Oaktown was not a town of alleys. It was a town of backyards and breezeways. But behind the old, brick-fronted buildings of Main Street, there was a single, long, service alley. It was a place of overflowing dumpsters, of rattling, rusted air-conditioning units, and of deep, permanent, shadowed gloom.
At 1:53 AM, the rain had finally stopped, leaving the asphalt slick and the air sharp with a cold, metallic tang.
The shadows in the deepest part of the alley, behind the Oaktown Bakery, congealed.
It was not a man walking in. It was... an arrival.
The darkness... thickened. It pulled itself together, coalescing, rising from a puddle of oily, black water on the ground. It rose, unfolding, to the impossible height of nearly seven feet.
It was a figure. It was wrapped in a cloak. But the cloak... it was not cloth. It was a tattered, ancient, grave-soiled rag... that seemed to be made of solidified shadow. It moved in the non-existent wind. It was... alive.
The rain had stopped, but a single drip of water fell from a gutter above, landing on the Figure's "shoulder."
It did not get wet.
The droplet hissed and steamed, evaporating on contact with a cold that was so profound, it burned.
This was the Husk. The Minion. The scout.
It stood, perfectly still, for a full minute. It was orienting. It had been called. It had been pulled across the Veil by the Beacon.
It tilted its "head." Under the deep, dark, pointed cowl, there was no face. There was just... nothing. A deeper, more profound, hollow blackness.
Except... for two.
Two dim, pinprick, red-ember points of light. They were not eyes. They were coals. They were the dying, hungry embers of a fire that had burned out a thousand years ago.
It tasted the air.
It was not a smell. It did not breathe.
It sensed. It tasted the... energy... of the town.
It could feel the... heart-fires. Hundreds of them. The small, weak, flickering, tasty lights of the sleeping humans. They were... appetizers.
But...
It tasted... something else.
Residue.
It was strong. It was... delicious. It was the power. The Immortal power.
It glided. It did not walk. Its feet, hidden beneath the tattered, shadowy rags, made no sound on the wet asphalt. It flowed from the alley, a piece of the night detaching itself and moving.
It moved, not toward the people. It moved toward the power.
It was drawn, like a shark to blood, to the high school.
It stood, a seven-foot hole in the night, across the street from the student parking lot. The lot was dark, save for a single, flickering, yellow-white security light.
It was... here.
The police tape, a faint, plastic yellow, fluttered in the breeze. The smell... the taste... it was overwhelming.
The Husk tilted its head back, as if in ecstasy. It breathed in... it tasted... the event.
The fear of the girl. The rage of the bully.
And... the detonation. The power. The Immortal.

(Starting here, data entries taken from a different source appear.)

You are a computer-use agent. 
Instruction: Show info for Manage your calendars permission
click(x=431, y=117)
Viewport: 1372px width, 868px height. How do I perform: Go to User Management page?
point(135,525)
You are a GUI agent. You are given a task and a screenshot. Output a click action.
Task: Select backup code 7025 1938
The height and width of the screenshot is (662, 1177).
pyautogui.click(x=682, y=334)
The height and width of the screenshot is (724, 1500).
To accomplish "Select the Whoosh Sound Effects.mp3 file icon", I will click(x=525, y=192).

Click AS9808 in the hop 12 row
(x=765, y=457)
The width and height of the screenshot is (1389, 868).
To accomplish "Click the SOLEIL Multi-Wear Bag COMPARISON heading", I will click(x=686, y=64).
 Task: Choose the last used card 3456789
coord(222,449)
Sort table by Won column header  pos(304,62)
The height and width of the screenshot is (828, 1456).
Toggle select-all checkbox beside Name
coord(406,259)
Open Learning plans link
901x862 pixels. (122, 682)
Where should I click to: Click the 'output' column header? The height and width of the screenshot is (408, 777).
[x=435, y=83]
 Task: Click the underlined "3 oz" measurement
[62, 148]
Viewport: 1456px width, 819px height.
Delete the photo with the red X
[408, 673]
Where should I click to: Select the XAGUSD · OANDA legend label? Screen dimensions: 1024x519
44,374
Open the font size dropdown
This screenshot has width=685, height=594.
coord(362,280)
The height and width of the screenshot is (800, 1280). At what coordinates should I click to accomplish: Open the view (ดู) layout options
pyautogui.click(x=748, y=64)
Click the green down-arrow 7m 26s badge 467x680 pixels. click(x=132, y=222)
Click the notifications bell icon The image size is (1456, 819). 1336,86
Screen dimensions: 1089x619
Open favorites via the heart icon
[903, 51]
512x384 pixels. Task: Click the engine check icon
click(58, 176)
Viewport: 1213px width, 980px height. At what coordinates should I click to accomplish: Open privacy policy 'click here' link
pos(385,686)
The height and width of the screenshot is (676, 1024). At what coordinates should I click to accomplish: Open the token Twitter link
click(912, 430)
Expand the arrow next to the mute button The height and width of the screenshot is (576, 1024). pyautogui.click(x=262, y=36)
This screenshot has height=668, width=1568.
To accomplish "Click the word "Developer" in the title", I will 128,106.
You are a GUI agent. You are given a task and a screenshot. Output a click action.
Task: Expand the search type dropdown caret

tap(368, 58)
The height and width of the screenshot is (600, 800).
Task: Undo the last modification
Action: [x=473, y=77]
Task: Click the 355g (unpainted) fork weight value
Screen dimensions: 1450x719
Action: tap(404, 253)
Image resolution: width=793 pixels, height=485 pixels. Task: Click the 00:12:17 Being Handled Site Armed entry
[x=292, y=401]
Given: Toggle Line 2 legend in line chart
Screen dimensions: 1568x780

It was... beautiful. It was terrifying.
The Beacon... it was this. This... this was not a fledgling. This was a nova.
The Husk... it was a minion. It was a... jackal. It was hungry. But it was also... afraid. The power that had been unleashed here... it could unmake the Husk.
Its orders were to find. It had found.
But... it was... weak. The crossing... the crossing had taken... energy. It needed to... feed. It needed to sustain itself in this bright, sharp, awful world. It needed... an appetizer.
It turned... away... from the school.
It glided back, into the shadows of Main Street.
Its orders... were to find. But its nature... was to hunt.
Its red-ember eyes... they scanned the sleeping, vulnerable, flickering town.